It is thought that an increase in the adhesion of circulating reticulocytes to the vascular endothelium may initiate the vascular occlusion underlying the painful crises and organ failures typical of sickle cell disease (SCD). At least 2 receptors, usually present on reticulocytes, seem to be involved in this adhesion process: glycoprotein CD36 (glycoprotein IV) and integrin α4β1 (very late activation antigen–4). Recently, a high frequency of the platelet CD36–deficient phenotype was reported in black Africans. The frequency of this deficiency was similar in subjects with and without SCD. The role of CD36 in vaso-occlusion was then investigated by comparing the clinical course in 2 groups of black Africans homozygous for hemoglobin S, with and without CD36 deficiency, but similar in age, sex, geographical origin, number of α-globin genes, and β-globin gene haplotype.

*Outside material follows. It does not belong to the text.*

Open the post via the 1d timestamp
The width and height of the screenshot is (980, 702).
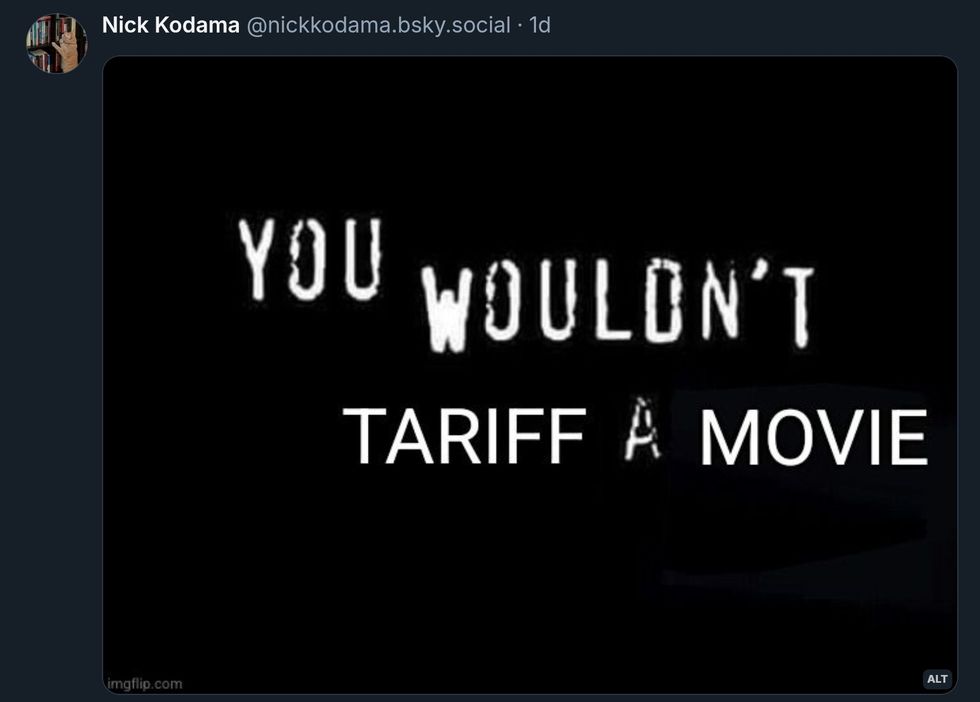tap(540, 25)
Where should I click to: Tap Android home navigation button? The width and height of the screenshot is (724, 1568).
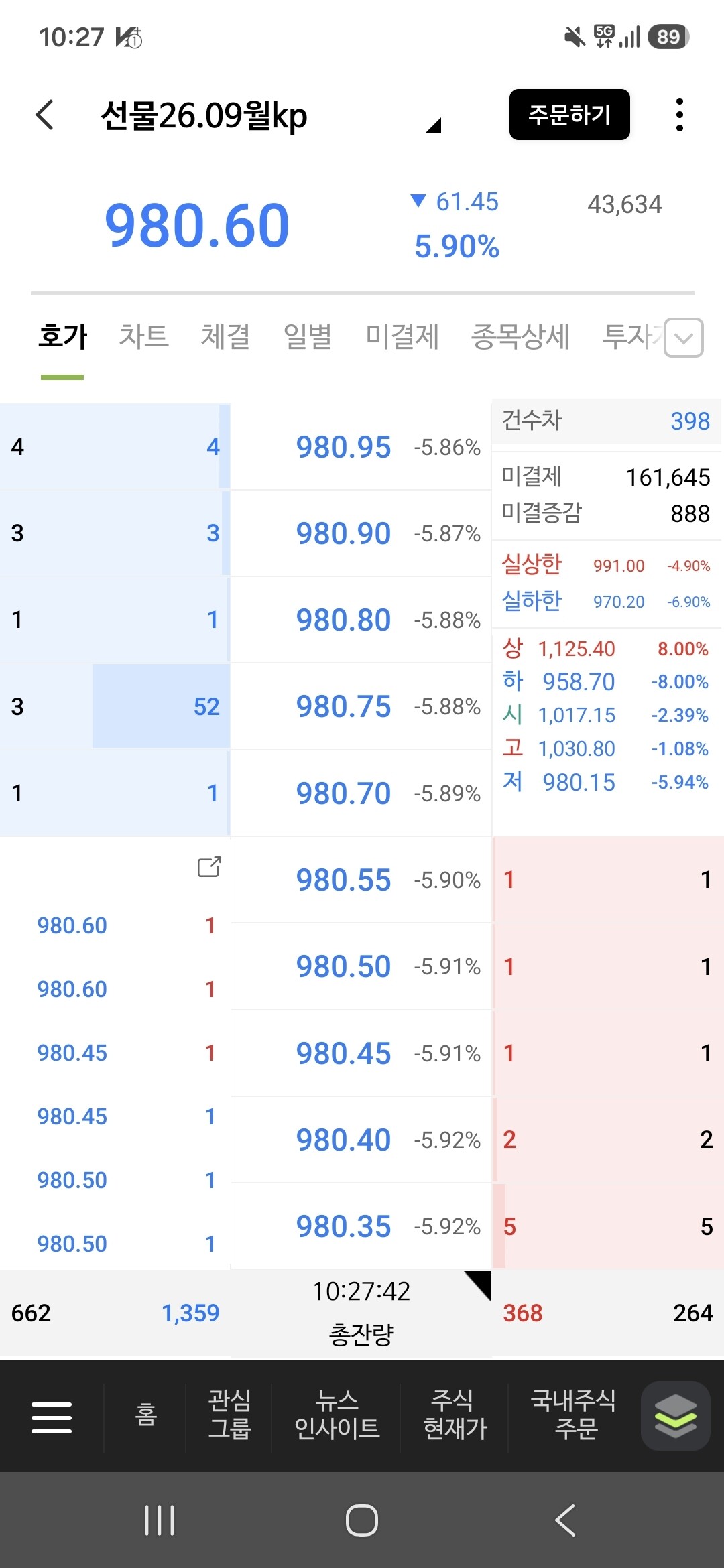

Flow cytometry showed that CD36 was absent from the circulating red blood cells and reticulocytes of platelet CD36–deficient individuals but present on those from patients with normal platelet CD36 expression, and that α4β1 integrin levels were similar on the reticulocytes of the 2 groups. Neither clinical severity, as evaluated by the frequency and characteristics of vaso-occlusive events, nor biological data differed significantly in the 2 groups of patients. Finally, although CD36 has been suggested to play a critical role in the pathogenesis of vaso-occlusion, this study, despite including only a small number of patients, supports the idea that the modulation of expression of a single type of adhesion molecule is insufficient to counteract the pathological process leading to vaso-occlusion in SCD patients.
Introduction
Sickle cell disease (SCD) is a clinical condition involving recurrent vaso-occlusive events leading to acute painful episodes and multiple organ failure. The mechanisms that precipitate vaso-occlusion are unclear. There is evidence to suggest that interactions between cells, particularly between sickle cells and the vascular endothelium, may increase the transit time of sickle cells in the capillary system, thereby initiating vaso-occlusion.1-4 Various experimental systems have demonstrated the greater adhesion of sickle red blood cells (RBCs), especially immature reticulocytes, to the endothelial cells of the microvasculature.5-10 Consistent with this, unusually high levels of adhesion molecules have been reported on immature reticulocytes of SCD patients.3,11 Cell interactions involve at least 2 adhesion molecules: the glycoprotein CD36 (glycoprotein IV) and the integrin α4β1(very late activation antigen–4), both of which are usually present on erythroid progenitors and lost during RBC maturation.12-14
We recently reported15 that the frequency of CD36 deficiency is high in black African individuals (7.7%), as high as in Asians, in whom this deficiency was first described,16 17and significantly higher than in individuals of Caribbean origin and in whites. The frequency of CD36 deficiency appears to be similar in black African individuals with and without SCD. In our previous study, we assessed CD36 expression on platelets and monocytes, but not on reticulocytes and mature RBCs. As we thought it possible that CD36 was involved in the vaso-occlusive process that occurs in SCD, we analyzed CD36 expression on reticulocytes and RBCs and investigated whether CD36 modulated the clinical course of SCD by comparing a group of CD36− patients homozygous for hemoglobin (Hb) S (SS) with a group of CD36+ SS patients.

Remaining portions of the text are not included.